Text segment:
::::

The architect’s firm has admitted that this was a mistake since the adjudication process is still ongoing. Sadly for Muscat and his band of transparent and meritocratic men this is just another in a long series of projects (we’re still debating the Jordanian Builder’s Toy University in an ODZ) that are sprung on the public as a fait accompli. This one is environmentally and politically sensitive since once again the government would be playing with the shoreline as well as giving the go ahead for a project that would have a huge impact on the environment both on and off shore.

Which brings me to the discourse regarding movements. That this project will be as vociferously opposed as the Zonqor Visa-Machine for Upmarket Arab Sons and Daughters should be taken as read. That the newly created Front Harsien ODZ will take up this baton should be inevitable. The real question is on the long-term destiny of this kind of movement. I have already hinted that the party in opposition should not be shunned or pushed away because of its history with the environment – rather – it should be obliged to commit and tie its destiny to a holistic plan that is based on preservation and enhancement of our environmental heritage.

::::

Available data:

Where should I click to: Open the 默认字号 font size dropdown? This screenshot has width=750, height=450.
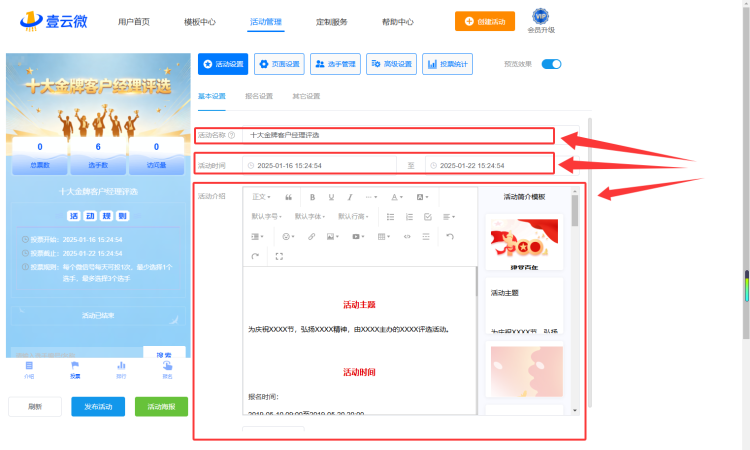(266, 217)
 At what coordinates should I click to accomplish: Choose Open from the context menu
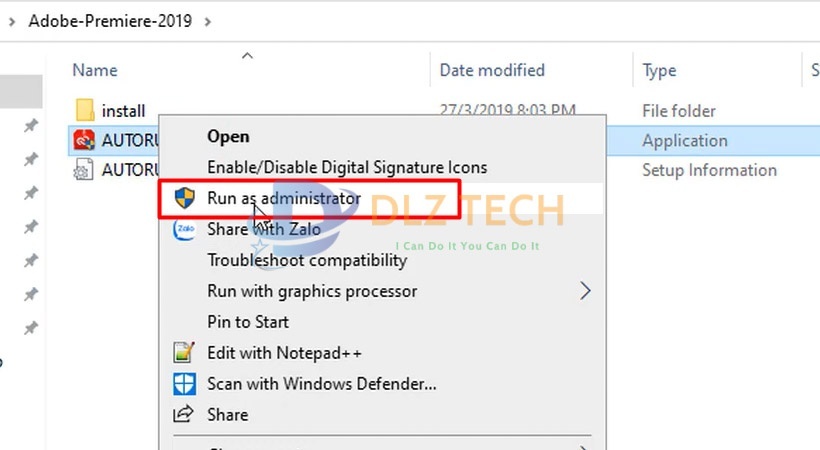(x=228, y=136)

::::

Exercise 1: Name every project or movement the planning commentary refers to by name.
Exercise 2: Please write out everything in the planning commentary from "The architect’s firm" down to "and off shore.", word for word.
The data above is separate from the planning commentary.

Expected answer 1:
- Jordanian Builder’s Toy University
- Zonqor Visa-Machine for Upmarket Arab Sons and Daughters
- Front Harsien ODZ

Expected answer 2:
The architect’s firm has admitted that this was a mistake since the adjudication process is still ongoing. Sadly for Muscat and his band of transparent and meritocratic men this is just another in a long series of projects (we’re still debating the Jordanian Builder’s Toy University in an ODZ) that are sprung on the public as a fait accompli. This one is environmentally and politically sensitive since once again the government would be playing with the shoreline as well as giving the go ahead for a project that would have a huge impact on the environment both on and off shore.